Bug #55878 Possible race condition in INNOBASE_SHARE (no race condition)
Submitted: 10 Aug 2010 12:17 Modified: 15 Sep 2010 8:31
Reporter: Marko Mäkelä Email Updates:
Status: Verified Impact on me:
None 
Category:MySQL Server: InnoDB storage engine Severity:S3 (Non-critical)
Version:5.5 OS:Any
Assigned to: Assigned Account CPU Architecture:Any
Tags: innodb INNOBASE_SHARE thr_lock

[10 Aug 2010 12:17] Marko Mäkelä 
Description:
The fix of Bug #47622 introduced a potential race condition. The data structure INNOBASE_SHARE::idx_trans_tbl is not uniformly protected by a mutex. In the InnoDB Plugin under MySQL 5.1, it is protected by LOCK_open, but MySQL 5.5 does without this lock.

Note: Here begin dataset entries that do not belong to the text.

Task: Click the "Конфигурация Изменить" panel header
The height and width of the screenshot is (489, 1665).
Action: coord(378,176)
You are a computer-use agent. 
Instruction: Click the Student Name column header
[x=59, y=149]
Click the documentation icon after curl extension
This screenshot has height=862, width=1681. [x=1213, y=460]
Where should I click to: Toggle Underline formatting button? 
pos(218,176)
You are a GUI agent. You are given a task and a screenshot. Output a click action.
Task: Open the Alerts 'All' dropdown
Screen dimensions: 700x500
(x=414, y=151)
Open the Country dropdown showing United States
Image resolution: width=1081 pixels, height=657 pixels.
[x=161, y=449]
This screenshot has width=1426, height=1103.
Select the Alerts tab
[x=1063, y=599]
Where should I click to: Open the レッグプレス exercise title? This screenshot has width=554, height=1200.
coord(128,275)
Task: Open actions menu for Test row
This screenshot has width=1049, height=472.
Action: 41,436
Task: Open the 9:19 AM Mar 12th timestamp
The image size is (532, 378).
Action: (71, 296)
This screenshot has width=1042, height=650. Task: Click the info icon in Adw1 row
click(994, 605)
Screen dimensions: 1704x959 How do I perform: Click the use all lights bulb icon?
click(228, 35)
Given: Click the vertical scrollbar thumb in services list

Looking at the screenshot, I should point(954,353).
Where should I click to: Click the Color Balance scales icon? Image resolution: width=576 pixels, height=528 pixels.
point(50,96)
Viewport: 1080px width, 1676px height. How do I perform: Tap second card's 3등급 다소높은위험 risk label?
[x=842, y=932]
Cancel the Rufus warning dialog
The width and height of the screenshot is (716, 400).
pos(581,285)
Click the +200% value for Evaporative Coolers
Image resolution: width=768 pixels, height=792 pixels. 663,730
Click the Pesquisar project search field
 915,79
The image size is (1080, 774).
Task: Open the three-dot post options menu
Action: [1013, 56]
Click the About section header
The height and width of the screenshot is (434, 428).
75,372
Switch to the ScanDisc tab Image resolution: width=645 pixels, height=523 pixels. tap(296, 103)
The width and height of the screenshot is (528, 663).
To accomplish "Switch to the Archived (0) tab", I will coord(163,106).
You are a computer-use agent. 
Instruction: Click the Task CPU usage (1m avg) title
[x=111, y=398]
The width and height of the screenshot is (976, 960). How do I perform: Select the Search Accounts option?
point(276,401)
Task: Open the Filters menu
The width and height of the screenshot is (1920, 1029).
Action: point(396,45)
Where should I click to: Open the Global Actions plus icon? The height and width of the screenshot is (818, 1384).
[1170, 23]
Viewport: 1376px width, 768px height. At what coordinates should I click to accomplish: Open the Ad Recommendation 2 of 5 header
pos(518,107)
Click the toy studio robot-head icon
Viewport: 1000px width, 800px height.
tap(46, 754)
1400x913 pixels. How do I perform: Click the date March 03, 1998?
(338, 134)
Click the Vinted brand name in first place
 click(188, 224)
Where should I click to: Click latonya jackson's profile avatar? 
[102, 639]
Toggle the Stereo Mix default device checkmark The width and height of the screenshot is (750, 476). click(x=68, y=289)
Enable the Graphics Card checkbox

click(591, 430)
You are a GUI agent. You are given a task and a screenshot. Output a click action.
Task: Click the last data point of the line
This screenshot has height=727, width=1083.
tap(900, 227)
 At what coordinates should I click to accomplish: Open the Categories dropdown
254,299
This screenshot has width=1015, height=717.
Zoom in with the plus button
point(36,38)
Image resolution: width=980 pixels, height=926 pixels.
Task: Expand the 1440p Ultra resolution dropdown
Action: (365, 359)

Also, MySQL 5.5 aims to get rid of thr_lock and INNOBASE_SHARE.

Currently, innobase_build_index_translation() is protected by dict_sys->mutex and all reads of idx_trans_tbl are unprotected: innobase_index_lookup(), ha_innobase::innobase_get_index(), innobase_get_mysql_key_number_for_index().

How to repeat:
This could lead to crashes when creating and dropping indexes on a table that is being updated heavily.

Suggested fix:
Make idx_trans_tbl a member of dict_table_t and protect the access properly.
[11 Aug 2010 1:10] Jimmy Yang 
Marko, this is intentional, since ha_innobase::innobase_get_index(), innobase_get_mysql_key_number_for_index() will not be used when the index is being rebuilt with innobase_build_index_translation().
[20 Jan 2012 15:10] Mattias Jonsson 
This is done as a part of WL#4305 (which attach the Innobase_share to TABLE_SHARE or the holding partition engine, see wl for details).